More than 10 years passed, and she thought she had moved past the hardest times in her life. And then she was assaulted again.
“The second was more of a date rape situation,” Ms. Mendoza said. “I went from preparing myself so that something like this could never happen again to it happening again. It was a peer, another gunnery sergeant.”
She added: “I felt angry, ashamed — somehow it was my fault. You’re supposed to trust the people you serve with.”
The DWI arrest occurred not long afterward. It was the moment that she realized she needed to set herself on a new path, which she pursued by leaning heavily on her Catholic faith.
When Mr. Ciscomani was first elected in 2021, he too ran as a different kind of candidate. He shared his personal story of immigrating from Mexico as a young child and washing cars to help his family make ends meet. Mr. Ciscomani, who became a citizen at 13, also pitched himself as an example of the American dream with a movie-worthy biography: a pro-business Mexican immigrant Republican and father of six.
But that image has been complicated by his record in Congress, where he has established a long paper trail of voting for President Trump’s hard-line immigration policies even as fears about the president’s deportation crackdown have angered this border district, where an ICE detention facility is set to open.
Like many House Republicans who do not relish the idea of defending Mr. Trump’s agenda in front of their constituents, Mr. Ciscomani has not been holding town halls, although his schedule shows that he often participates in more controlled community round tables with small business owners.
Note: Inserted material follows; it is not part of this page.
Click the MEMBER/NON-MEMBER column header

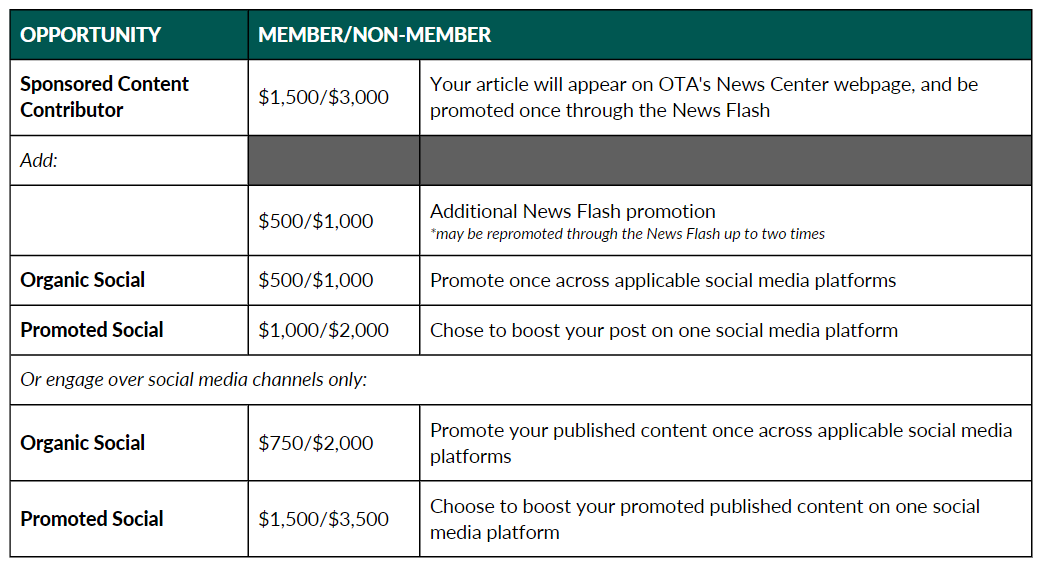point(374,35)
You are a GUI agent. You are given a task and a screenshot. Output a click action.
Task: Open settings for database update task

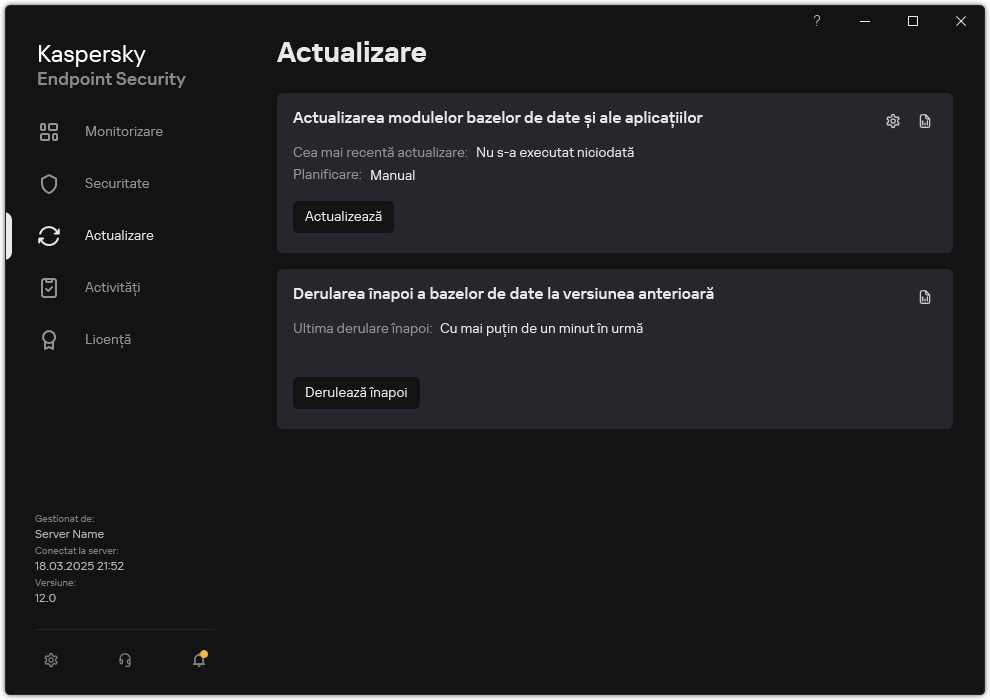891,120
“We need a representative who is going to be accessible,” Ms. Mendoza told a group of 80 senior citizens who came out to a meet-and-greet event on Monday night in Tucson. “Right now, we don’t have the ability to do that. He hides, he runs, he doesn’t answer the phone.”
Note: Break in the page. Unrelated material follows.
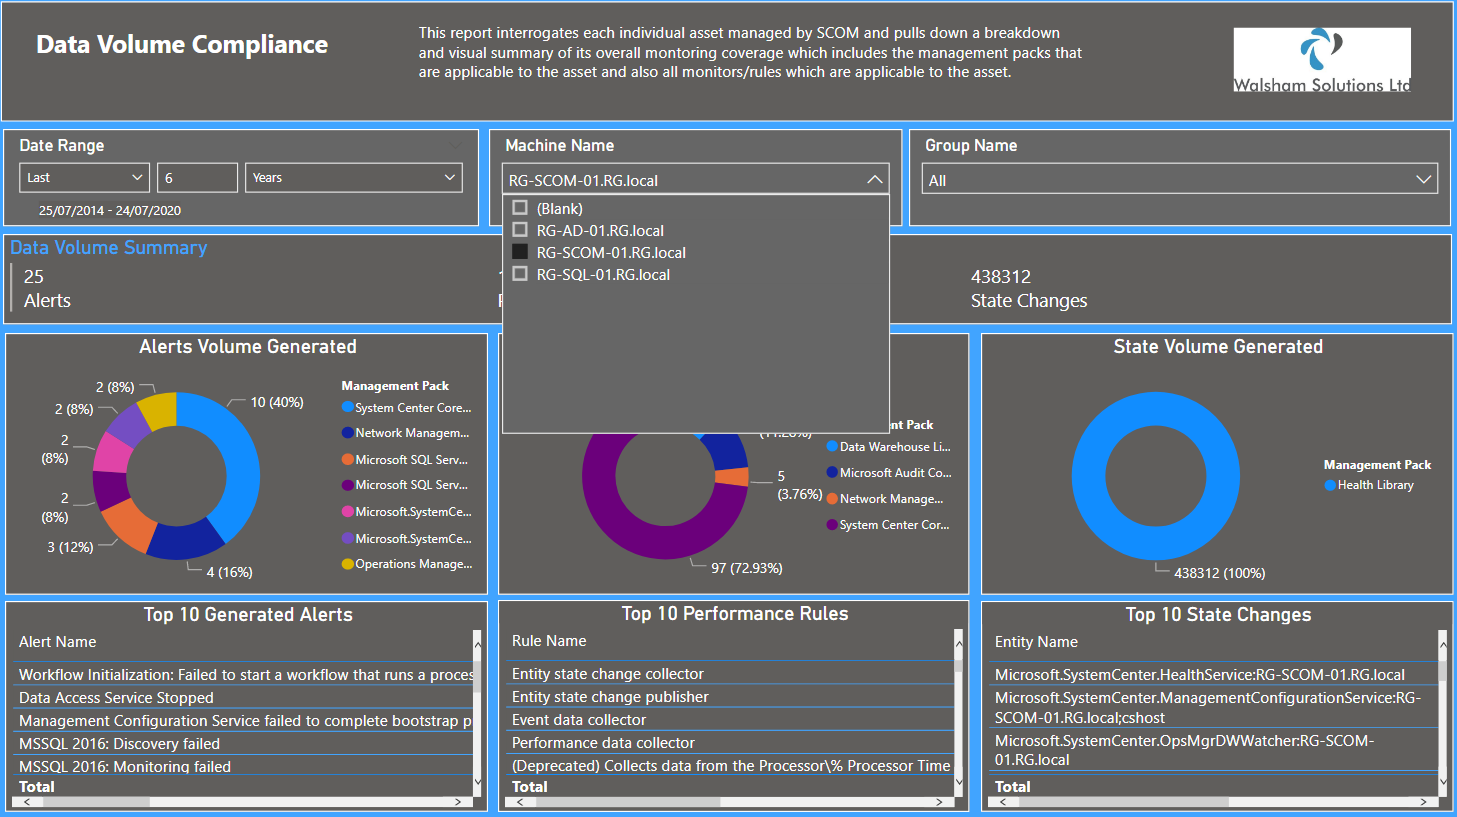Check the (Blank) option in Machine Name
Image resolution: width=1457 pixels, height=817 pixels.
pyautogui.click(x=520, y=208)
A spokesman for Mr. Ciscomani’s campaign, Daniel Scarpinato, said Mr. Ciscomani was the state’s most bipartisan member of Congress. And he characterized Ms. Mendoza, who favors strengthening Social Security and expanding health care coverage, as a far-left extremist.
“As a lobbyist at the State Capitol, she advocated for higher taxes on working class people,” he said, accusing her of trying to scrub old positions from the internet. “Arizonans aren’t going to like what they see.”
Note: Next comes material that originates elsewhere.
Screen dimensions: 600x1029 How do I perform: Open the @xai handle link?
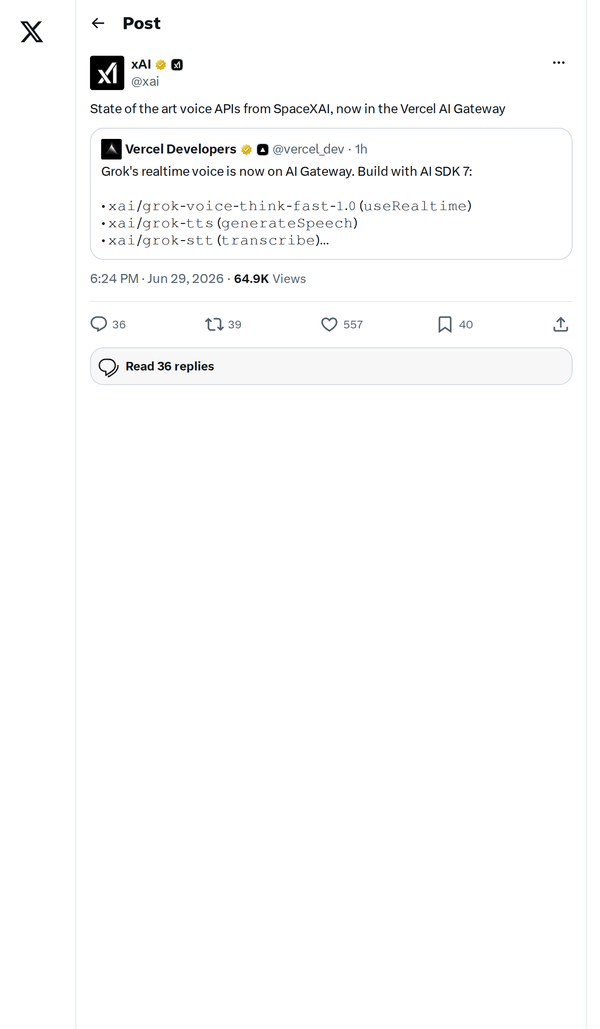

In the last two cycles, Mr. Ciscomani faced the same challenger, Kirsten Engel, a white, Ivy League-educated former Democratic state legislator and law professor who was not originally from the district.
But Democrats believe that Ms. Mendoza, who got her B.A. nine years after graduating from high school at the American Military University, is a far more relatable candidate for a district that is 20 percent Hispanic and has the ninth largest veteran population in the country.
Her life experiences informed almost every interaction she had on a two-day swing this week through the southern part of the district she is seeking to represent.
“It reminds you that sometimes you’re doing everything you can and you can’t find a way out,” she told a food bank administrator who said hospital workers have been coming to pick up boxes of food in their scrubs.
“Growing up in poverty is traumatizing,” Ms. Mendoza said.
On Tuesday morning, Ms. Mendoza attended a round table in her native Eloy at the Pinal Hispanic Council, where she pointed out her grandmother’s old home, the one with green trim, from the window.
“My heart is always in our rural communities,” she said. “Growing up poor, you feel a sense of despair and helplessness.”
She said it was only years later that she had come to realize that “it wasn’t my parents fault.”
“It was a failure of government,” she said, “a failure of our elected leaders.”